Taassup ve tutuculuk kabilenin ruhu demektir ve bireyin bütün kabile fertlerine tam bir samimiyetle bağlılığını göstermektedir. Genel bir deyişle çöl bedevîlerinin kabile taassubu tıpkı aşırı milliyetçilik gibidir.[1] Medenî bir insanın vatanı, dini veya ırkı için yapabileceği her şeyi bedevî Arap da kabilesi için yapar, bu yolda her şeyi göze alır ve canını feda etmekten de hiç çekinmez.[2]
Araplar arasında bireyin kabilesindeki kardeşi, amca oğlu veya diğer akrabalarına karşı davranışı tamamen taassuba dayanıyordu; ister zalim olsun, ister mazlum olsun, haklı veya haksız olsun, kabile bireyi akrabasını her durumda savunur, hangi taraf ve konumda olduğuna bakmazdı.
Arapların nazarında, kardeşini veya amca oğlunu destekleyip himaye etmeyenin şerefi lekelenmiş sayılırdı. Ünlü bir Arap atasözünde "Zalim de olsa, mazlum da olsa kardeşini destekle!" deniliyordu. Bir Arap şairi bunu şöyle ifade ediyor:
Kardeşleri bir Arab'ı yardıma çağırdığında o, hiçbir delil istemeden, hiçbir soru sormadan onların tarafını tutar ve derhal yardımlarına koşar![3]
Bu prensip gereğince kabileden herhangi birine yapılan bir hakaret, bütün kabile fertlerine yapılmış sayılır, bu nedenle de bu lekeyi temizlemek için bütün kabile bireyleri ellerinden gelen çabayı göstermeyi vazife sayarlardı.[4]
Yüce İslâm dini böylesine kör taassuba dayalı kabile tutuculuğunu reddediyor, bunun cahillik ve mantıksızlık olduğunu vurgulayarak şöyle buyuruyordu:
Kâfirlerin, kalplerinde cahiliye taassubu taşıdıkları o zamanları hatırlayın. [5]
Yüce İslâm Peygamberi de (s.a.a) şöyle buyurmakta:
Taassup besleyen veya onun için taassup beslenen kimse İslâm'dan çıkmış demektir.[6]
İnsanları taassuba davet eden veya taassup esasınca konuşan ya da taassup ruhu ve düşüncesiyle ölen kimse bizden değildir![7]

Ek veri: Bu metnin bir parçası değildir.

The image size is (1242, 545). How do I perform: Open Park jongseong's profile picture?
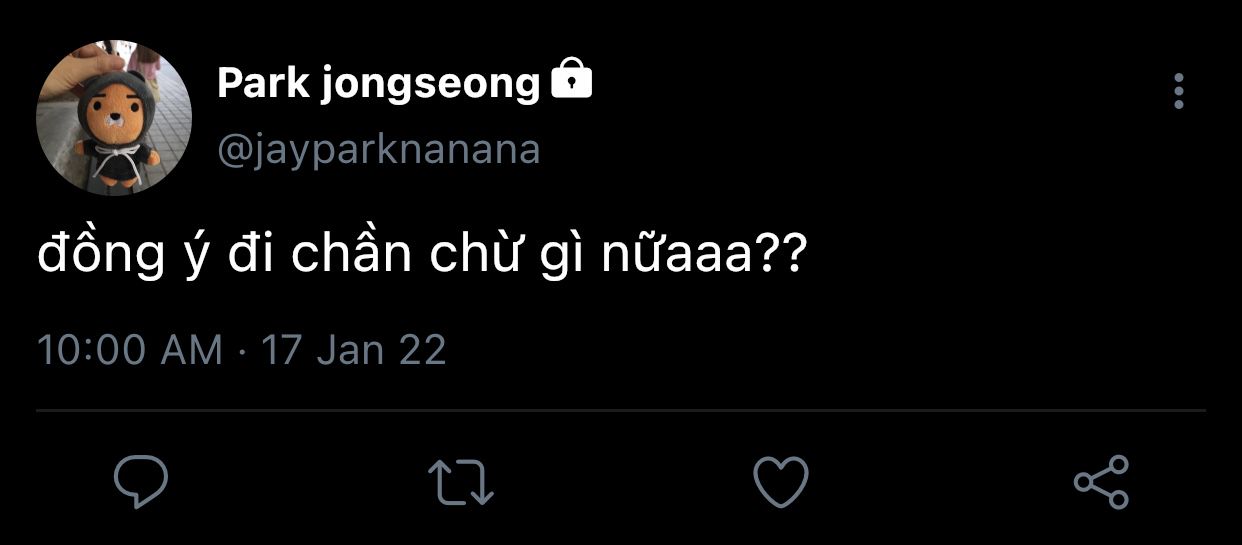pos(114,118)
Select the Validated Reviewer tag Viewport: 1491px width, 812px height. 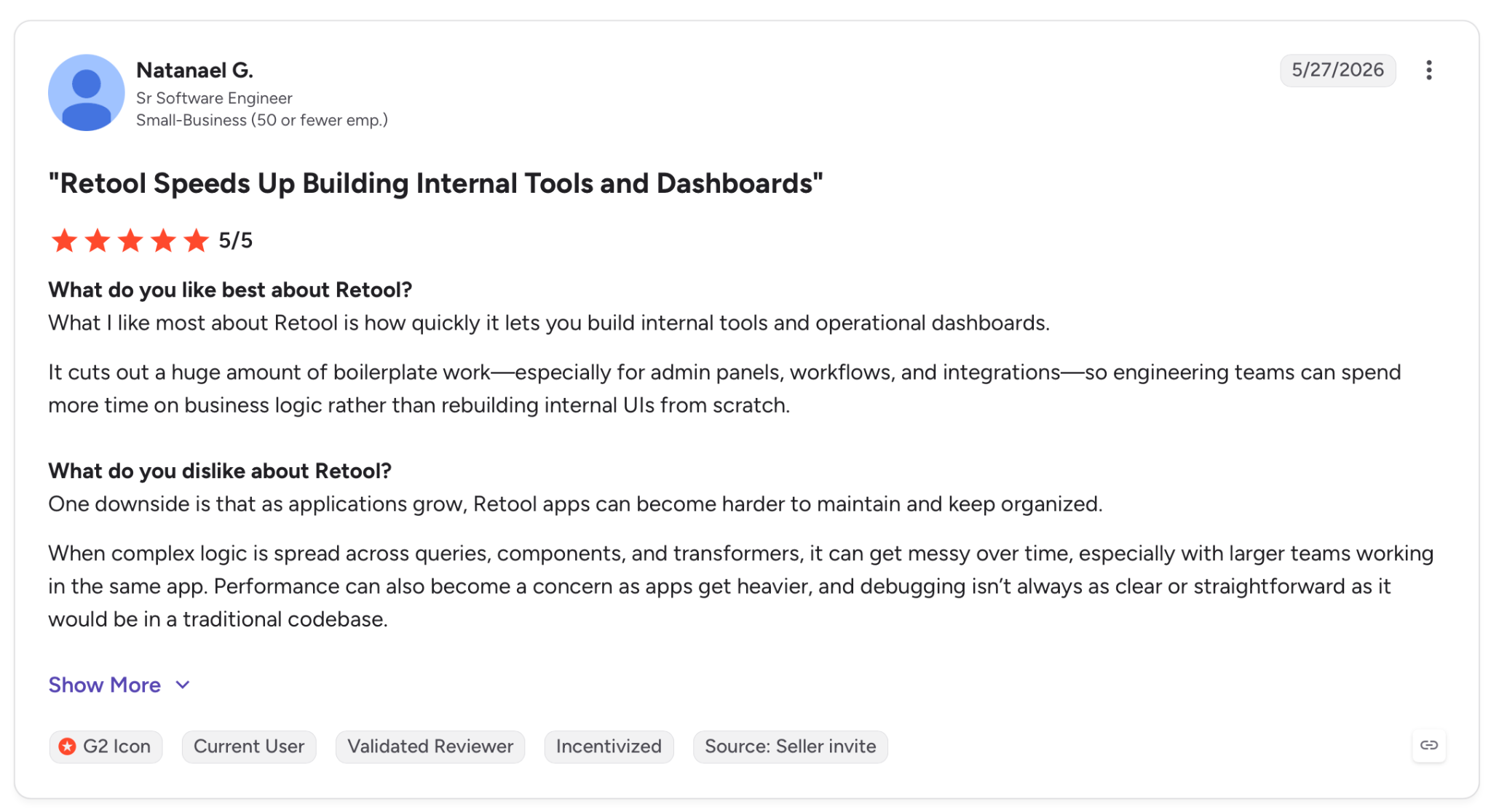(x=430, y=747)
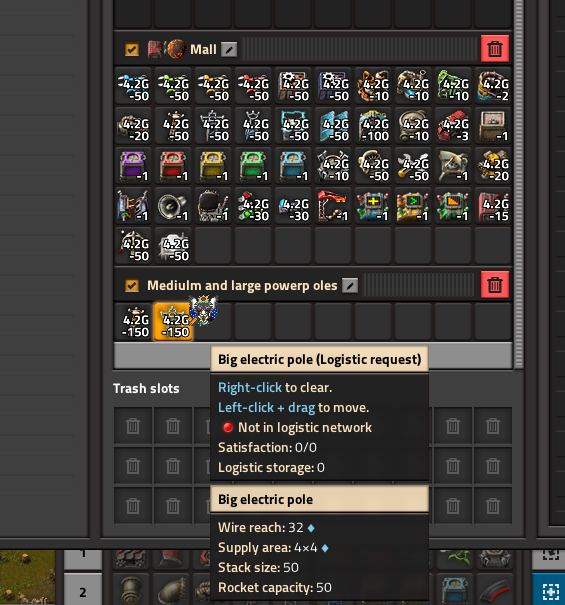The width and height of the screenshot is (565, 605).
Task: Uncheck the Mediulm and large powerp oles group
Action: tap(132, 286)
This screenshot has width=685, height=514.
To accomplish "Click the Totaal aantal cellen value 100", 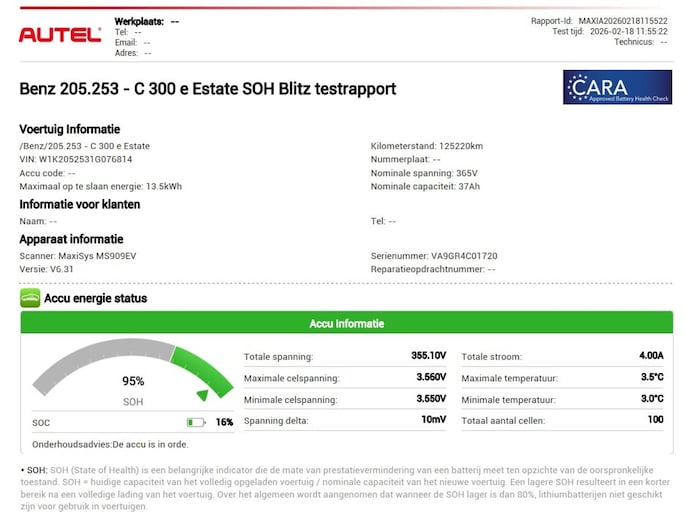I will 654,420.
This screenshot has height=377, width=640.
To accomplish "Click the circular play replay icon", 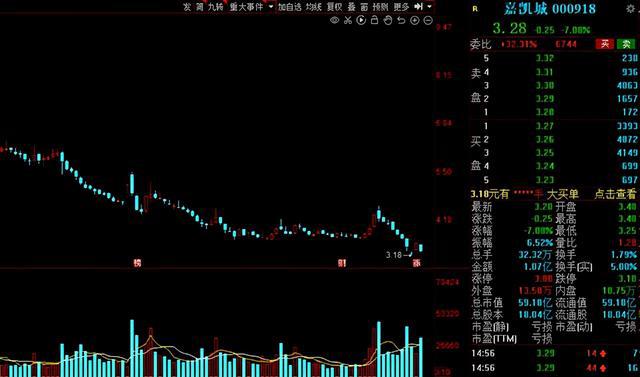I will [x=361, y=20].
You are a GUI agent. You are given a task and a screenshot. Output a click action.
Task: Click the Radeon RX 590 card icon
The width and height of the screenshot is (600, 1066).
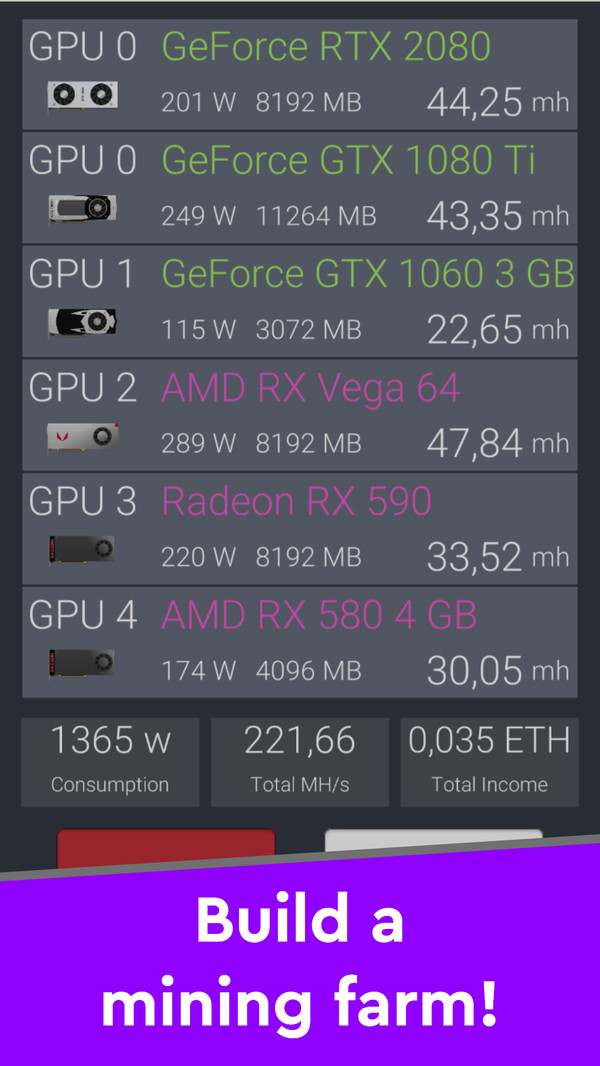(82, 549)
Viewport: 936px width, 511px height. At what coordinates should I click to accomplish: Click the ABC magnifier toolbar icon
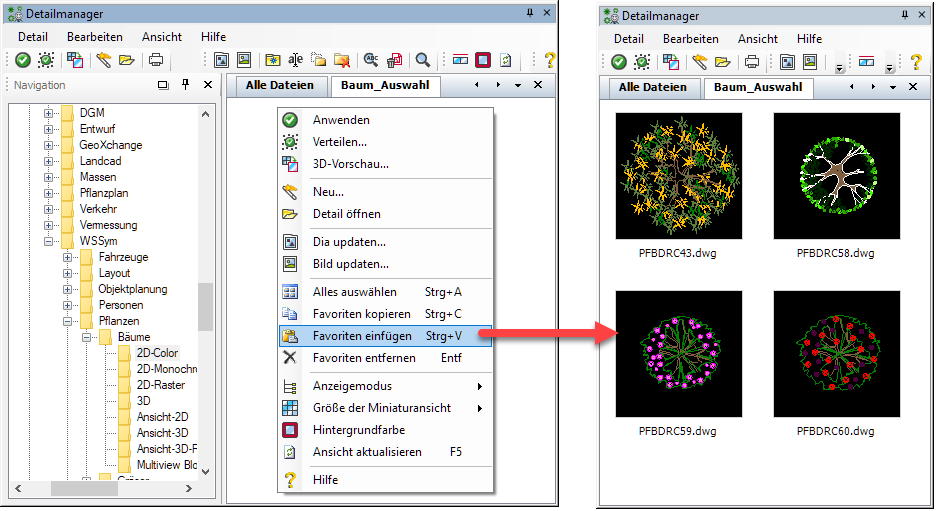[371, 60]
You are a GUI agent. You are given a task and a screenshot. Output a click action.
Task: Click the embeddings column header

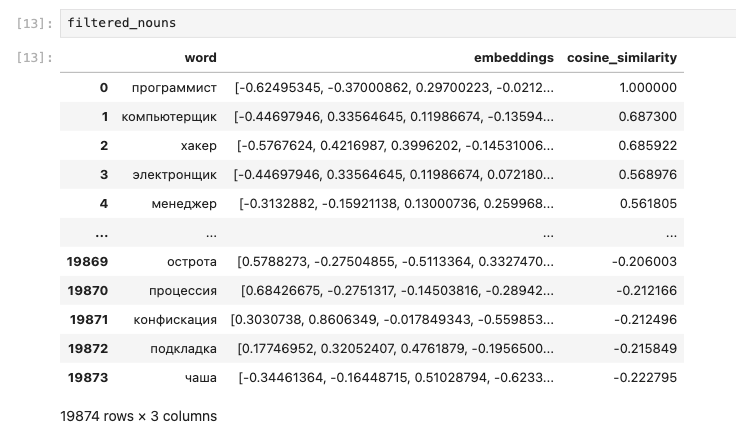pyautogui.click(x=513, y=58)
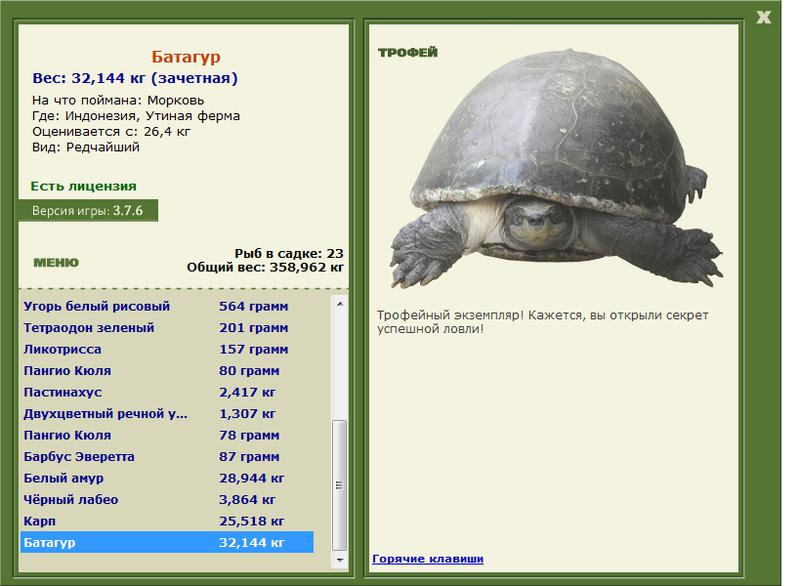Select Ликотрисса in the keepnet list
Viewport: 800px width, 586px height.
tap(167, 349)
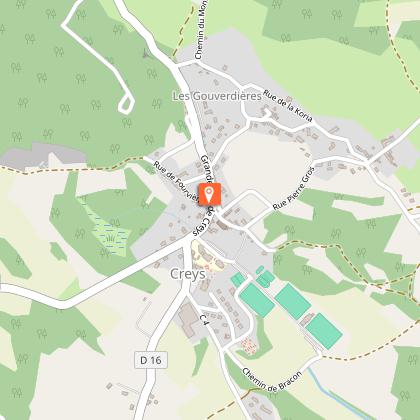Image resolution: width=420 pixels, height=420 pixels.
Task: Click the brown building beside D 16 road
Action: (x=189, y=320)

Bir defasında Hz. Resulullah (s.a.a) "Zalim de olsa, mazlum da olsa kardeşine yardım et." buyurdu. "Ya Resulullah, mazluma yardım etmek gerektiği ortada, ama zalime nasıl yardımcı olalım diyorsunuz?!diye sorduklarında "Onun zulmüne engel ol!" buyurdu.[8]
[1]- P. Hitti, age. s.38.
[2]- W. Dorant, age. Asr-ı İman (İman çağı) c.4, s.200.
[3]- Ahmed Emin, age. s.10. "La yes'elûne ehahum hîne yendubuhum / Fi'n-n'aibat-i alâ ma kaale burhanen."
[4]- Hasan İbrahim Hasan, Tarih-i Siyasiy-i İslâm, çev. Ebu'l-Kasım Payende, Tahran, Cavidan yay. 5. bas. hş.1362, c.1, s.37-38 ve Abdulmun'im Macid, age. s.50-51.
[5]- Fetih, 26.
[6]- Şeyh Saduk, Sevabu'l-A'mal ve İkabu'l-A'mal, Tahran, Mektebu's-Saduk, s.263 ve Kuleynî, el-Usulu Mine'l-Kafi, Tahran, Mektebu's-Saduk, 2. bas. hicri: 1381, c.2, s.308.
[7]- Sünen-i Ebi Davud, Beyrut, Daru'l-Fikr, c.4, Kitabu'l-Edep, "Fi'l-Asabiye" babı, s.332, hadis.5121.
[8]- Sahih-i Buhari (Sindi hamişine ekli), Beyrut, Daru'l-Marife, c.2, Kitabu'l-Meza-lim, s.66. Müsned-i Ahmed, c.3, s.201.